Nel settore turistico (che per circa il 70% è in Italia turismo di mare), l’ipotesi a fine anno sarà di una perdita netta di fatturato fra i 55 e i 60 miliardi, con impatto sull’industria alberghiera, sulla ristorazione ma anche sugli stabilimenti balneari.

Azzerata sino a oggi anche la nautica da diporto, con porti deserti e con zero prenotazioni per il charter di grandi imbarcazioni da diporto e yacht, con la speranza che luglio e parte di agosto possano consentire di salvare parte della stagione.

Pesanti le conseguenze sui porti commerciali, che stanno perdendo (con le sole eccezioni di Gioia Tauro e Trieste) dal 20 al 30% del traffico anche nel settore dei container.

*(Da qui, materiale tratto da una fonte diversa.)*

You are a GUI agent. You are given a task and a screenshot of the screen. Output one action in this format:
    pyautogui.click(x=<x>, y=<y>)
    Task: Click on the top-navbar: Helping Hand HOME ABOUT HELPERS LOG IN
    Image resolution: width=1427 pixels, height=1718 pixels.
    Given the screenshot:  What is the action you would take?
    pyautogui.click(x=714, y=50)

Al crack fino a 120-125 miliardi contribuiscono le conseguenze sulla pesca, che nel primo semestre ha segnato un crollo dell’80%, quantificabile in 1,5 miliardi di euro, ma anche l’abbattimento di tutte le attività di intrattenimento, l’artigianato e la moda legati al mare (che per ora registrano lo spostamento in avanti di almeno tre mesi nella stagione dello shopping), la gestione dei parchi marini e degli acquari.

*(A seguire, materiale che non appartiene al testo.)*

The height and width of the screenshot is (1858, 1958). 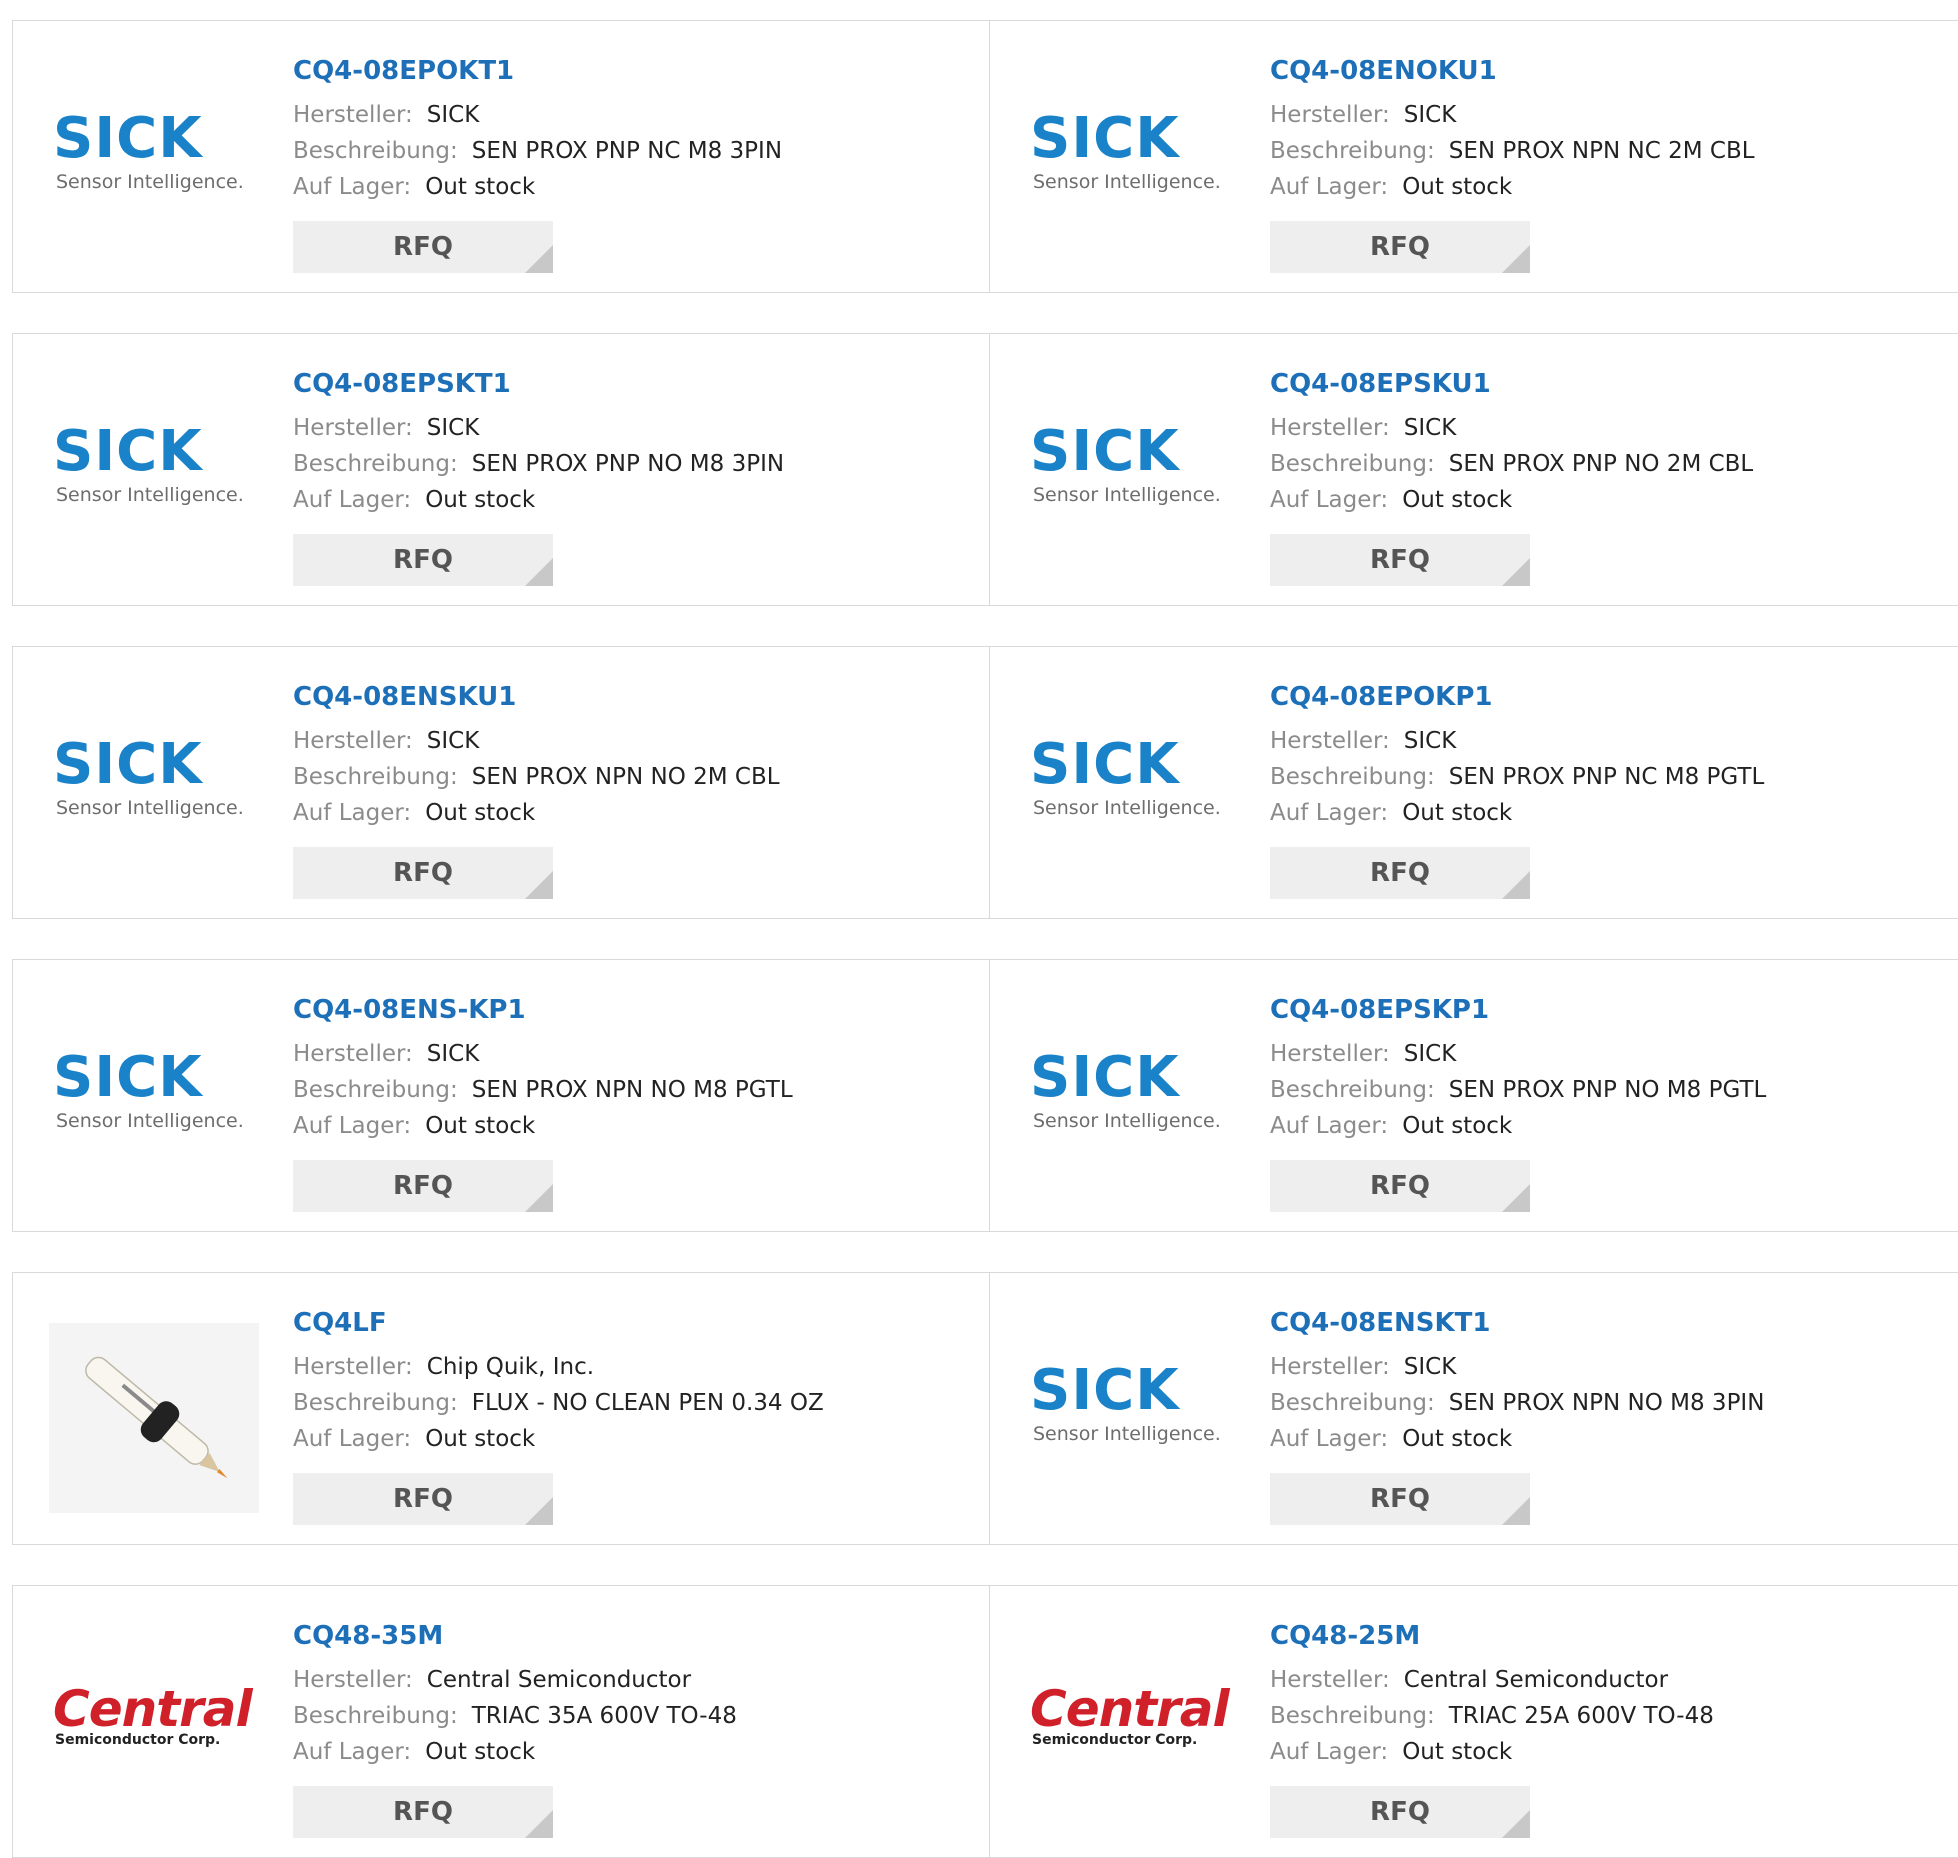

Sull’industria cantieristica incombe il rischio crociere e quindi le capacità delle grandi compagnie del settore di riprendere l’attività almeno nella primavera 2021 con incidenza tutta da valutare sui contratti e le opzioni in essere per la costruzione delle 46 nuove navi da crociera che sono nell’orderbook di Fincantieri.

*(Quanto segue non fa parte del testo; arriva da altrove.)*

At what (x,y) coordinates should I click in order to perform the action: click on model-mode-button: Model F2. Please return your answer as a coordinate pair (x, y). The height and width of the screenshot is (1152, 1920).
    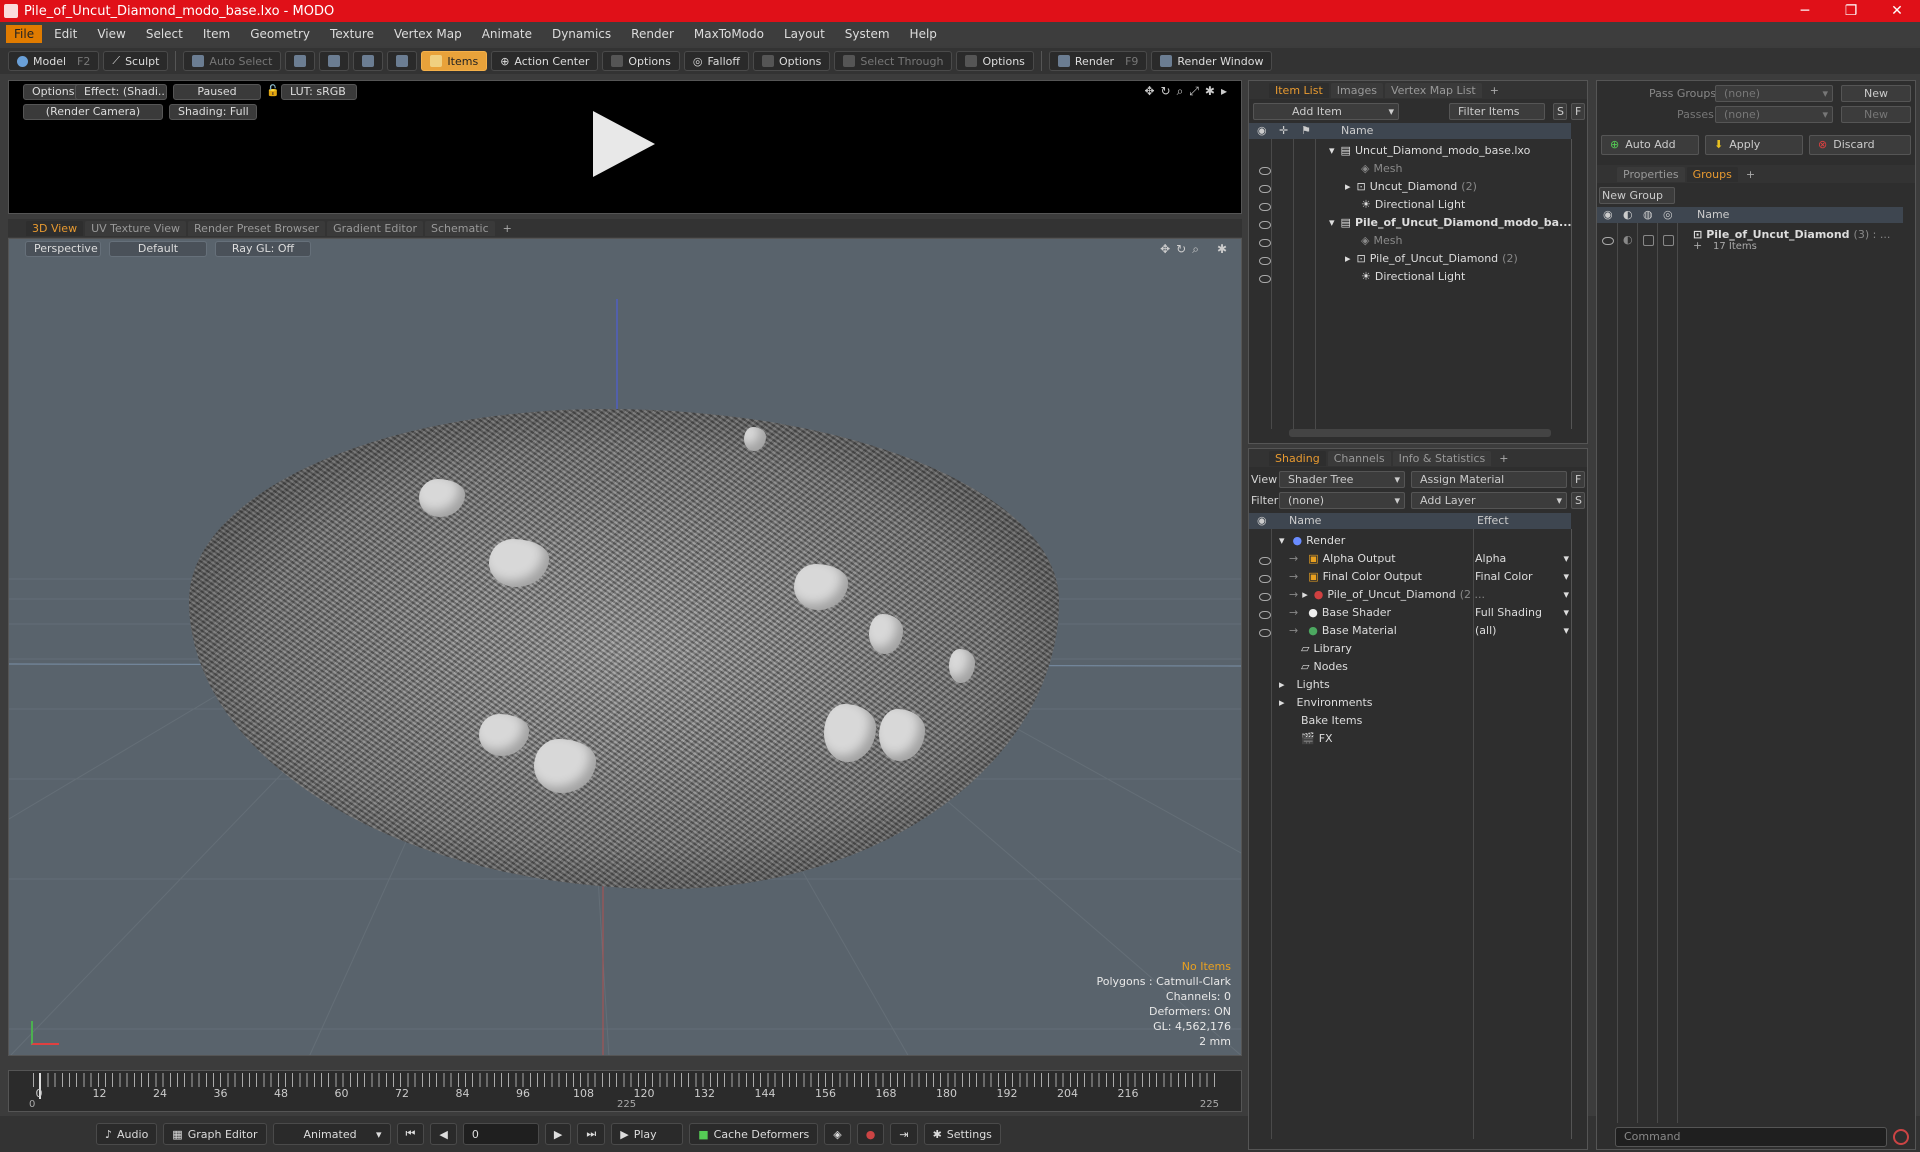
    Looking at the image, I should click on (54, 61).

Queste indicazioni scaturiscono dalla prima elaborazione effettuata sui dati diffusi da 25 differenti associazioni imprenditoriali e da istituzioni relative alle conseguenze dell’emergenza virus sul fatturato 2020 dell’intera economia marittima. Lo studio di base è in fase di elaborazione da parte di BlueMonitorLab, che si candida ad essere una voce libera sulla blue economy, diventando da un lato un recettore di dati anche internazionali sul settore, focalizzando l’attenzione sui fenomeni in atto e candidandosi a svolgere un ruolo di fonte privilegiata di informazione per i media e la pubblica opinione, aggregando dati e rendendoli fruibili e comprensibili anche ai non addetti ai lavori.

Il Centro Studi BlueMonitorLab ruota oggi su un ristretto numero di ricercatori e collaboratori, fa perno su un Comitato promotore di esperti e opinion maker presieduto dal professor Giulio Sapelli, economista, esperto di geopolitica e docente all’Università Statale di Milano, annovera già la presenza di Gian Enzo Duci, docente universitario e presidente della federazione nazionale degli agenti marittimi italiani (Federagenti), di Francesco Parola, docente esperto di economia dei trasporti, Ettore Pollicardo, presidente del Gruppo Bureau Veritas Italia, Alessandro Laghezza, imprenditore innovativo nel comparto della logistica, Lorenzo Pollicardo, massimo esperto italiano di nautica e Diego Paltrinieri maggiore studioso italiano in tema di erosione dei litorali. È coordinato da Bruno Dardani, in passato giornalista inviato de IlSole24Ore.